What a gift to celebrate our beloved Israel, 73 years young this week. The reflective celebration in our home began on Saturday night when we noticed someone on a Havdalah service with whom I had travelled to the USSR and Israel over 35 years ago (and whom I likely have not seen since then!). Following this virtual gathering of letting go of Shabbat and entering into the new week, my daughter and I pulled out my photo albums from that summer. Thinking back to that time of youthful joy, I remembered the stark difference between the atmosphere in the former Soviet Union
(which was hardly former at the time) and the conversations we had with Jews who met surreptitiously with our group of East Coast teens and the breath of life and expression we experienced in Eretz Yisrael.It was really an experience of havdalah - separation and division between living life in the open and treasuring one's identity in careful and private ways.
The ceremony of havdalah, the one that concludes Shabbat, invites us to step into the new week with the entirety of our being.
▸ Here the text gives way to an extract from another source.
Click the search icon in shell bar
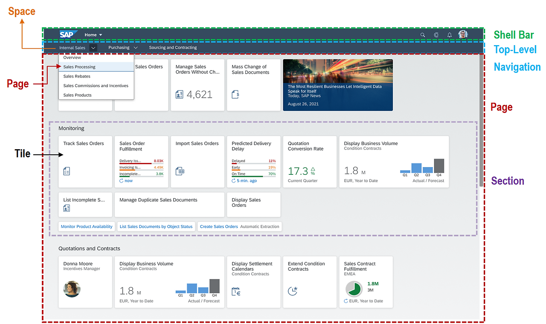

We acknowledge time, lift our spirits with aromatic fragrance, and illuminate our fingertips as we commit to an active role in the world in the week ahead. We shine light into the darkness just like adam harishon following the first sabbath. It is a time of renewed energy and the catalyzation of imagination, creativity and potential.
Last week's havdalah paved the way for another commemoration of Israel's independence, a new tradition launched on Sunday at the Egalitarian Kotel in Jerusalem when a diverse group gathered for a festive reading of Megillat HaAtzmaut/Declaration of the Establishment of the State of Israel. Twelve readers reflecting a diversity of Jewish expression, representing the 12 tribes of Israel. It was so meaningful to see colleagues and friends offer a spiritual dimension to the words of the declaration, chanting with trope and sharing the vision and values, culture and morals of what it means to intertwine a message that is Jewish and democratic, democratic and Jewish (Yizhar Hess, Vice Chair of the World Zionist Organization (WZO) and former Executive Director and CEO of the Conservative/Masorti Movement in Israel).
Towards the end of the program, they premiered a new song, a piyyut filmed in the building of the National Institutions where the members of the 1st Knesset took their oath and in the square in which they danced on Israel's first Independence Day. The interweaving of melodies from around the world and video from Israel's early years until today honors the sacred nature of difference and separation as parts of a dedicated whole. I invite you to watch this exquisite video which begins with a special havdalah and listen for the melodies and texts of our tradition as they are reimagined to tell the story of Israel's independence.
Wishing you a Shabbat of sacred purpose and a new month of connection.